* **DIRECTIONS FOR THIS TASK**:
Whenever the string "height" appears in a line below, please copy the line out.

* **LISTED ENTRIES**:
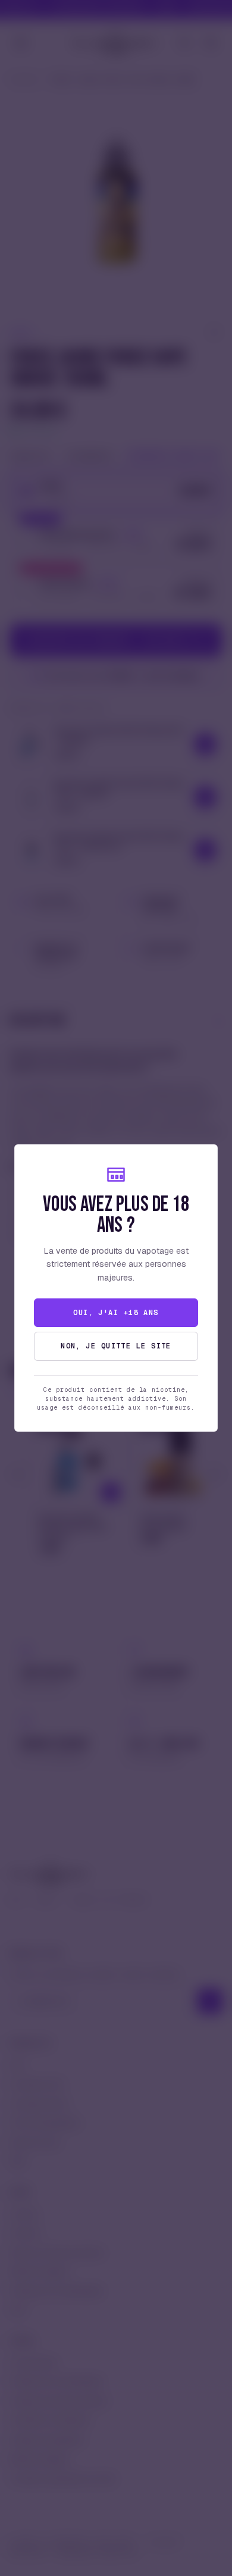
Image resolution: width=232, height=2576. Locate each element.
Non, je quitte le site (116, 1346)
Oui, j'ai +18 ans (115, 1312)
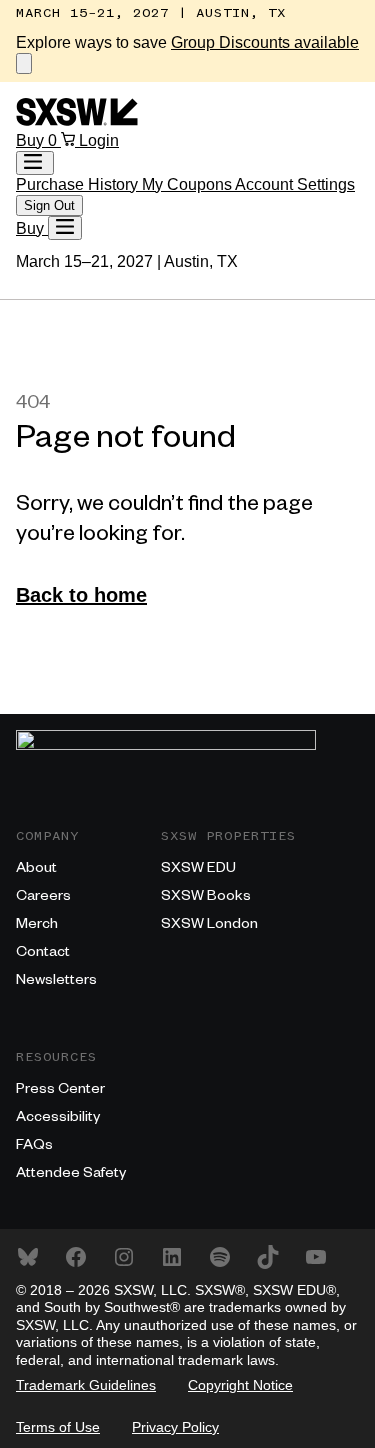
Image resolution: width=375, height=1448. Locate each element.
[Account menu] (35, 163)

...

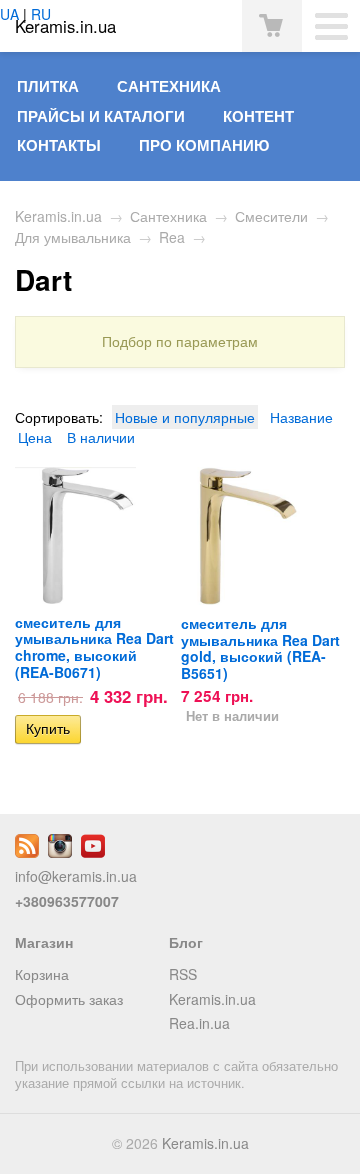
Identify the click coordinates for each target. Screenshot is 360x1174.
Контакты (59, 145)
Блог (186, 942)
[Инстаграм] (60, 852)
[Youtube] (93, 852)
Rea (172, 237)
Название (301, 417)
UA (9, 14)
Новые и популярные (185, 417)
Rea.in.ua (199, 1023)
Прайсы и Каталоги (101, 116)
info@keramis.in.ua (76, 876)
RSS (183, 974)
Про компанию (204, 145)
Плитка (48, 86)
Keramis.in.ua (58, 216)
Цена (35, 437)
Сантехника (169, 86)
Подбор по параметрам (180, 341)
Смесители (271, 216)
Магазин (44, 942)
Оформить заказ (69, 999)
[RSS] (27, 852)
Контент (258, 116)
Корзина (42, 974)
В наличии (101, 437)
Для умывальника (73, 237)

* **ANSWER BOX**:
Image resolution: width=232, height=2576. Locate each element.
Image resolution: width=375, height=1448. Locate each element.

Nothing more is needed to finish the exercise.